• INSTRUCTIONS TO FOLLOW: Set down all of the data that follows word for word, without the images.

• SUPPLIED MATERIAL:

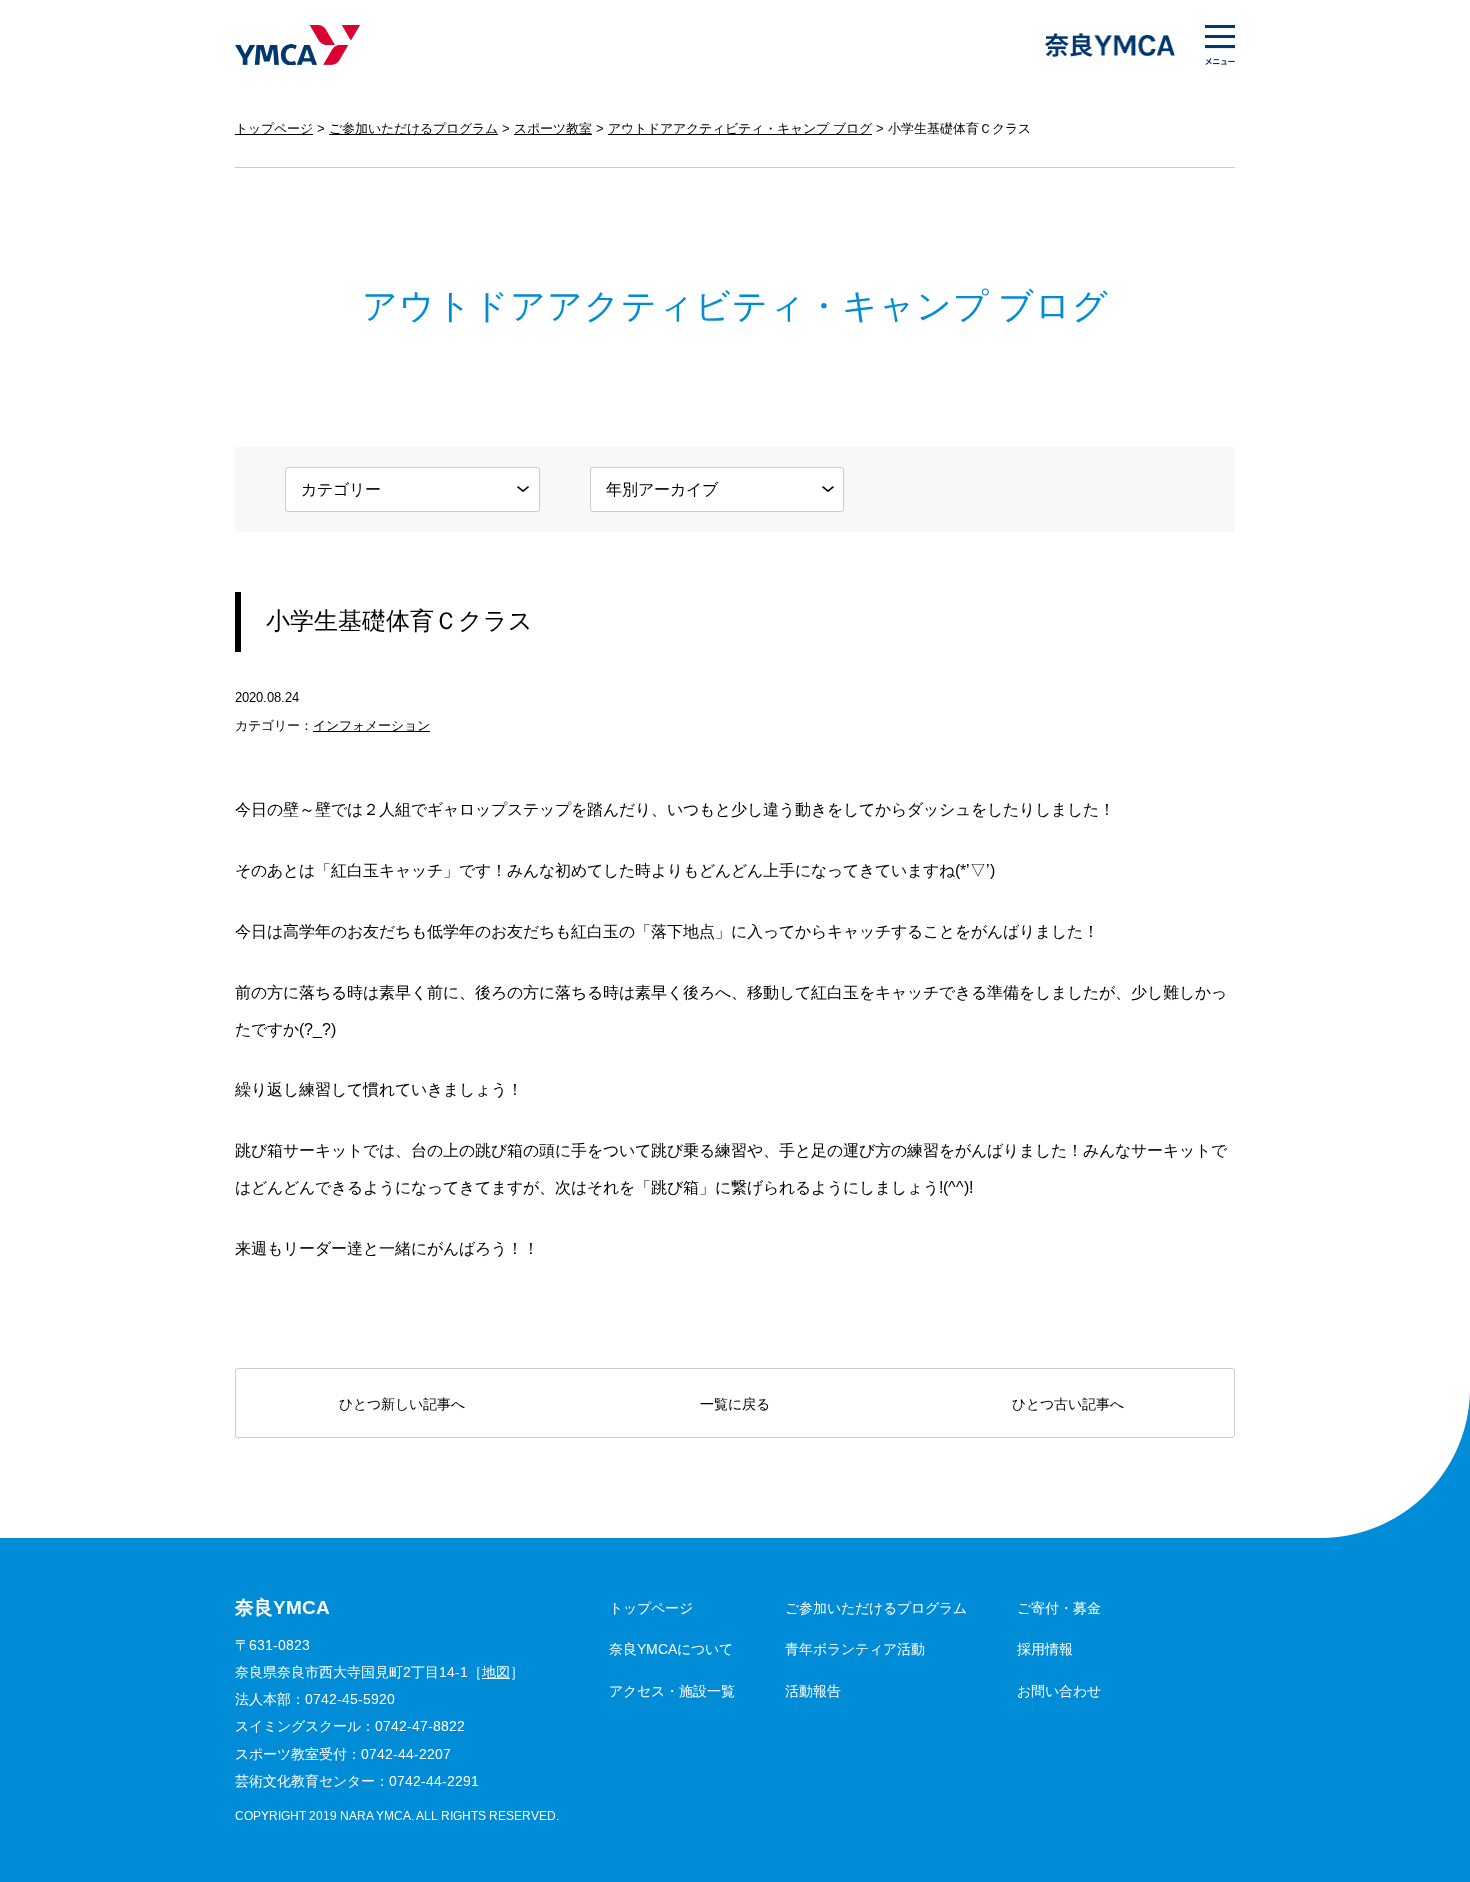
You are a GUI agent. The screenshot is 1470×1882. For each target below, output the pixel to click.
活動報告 (813, 1691)
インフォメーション (371, 725)
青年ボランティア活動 (855, 1649)
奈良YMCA (297, 45)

• RESULT FOR THIS TASK:
You are a GUI agent. The screenshot is 1470×1882. For each target below, output the pixel to click.
活動報告 (813, 1691)
インフォメーション (371, 725)
青年ボランティア活動 (855, 1649)
奈良YMCA (297, 45)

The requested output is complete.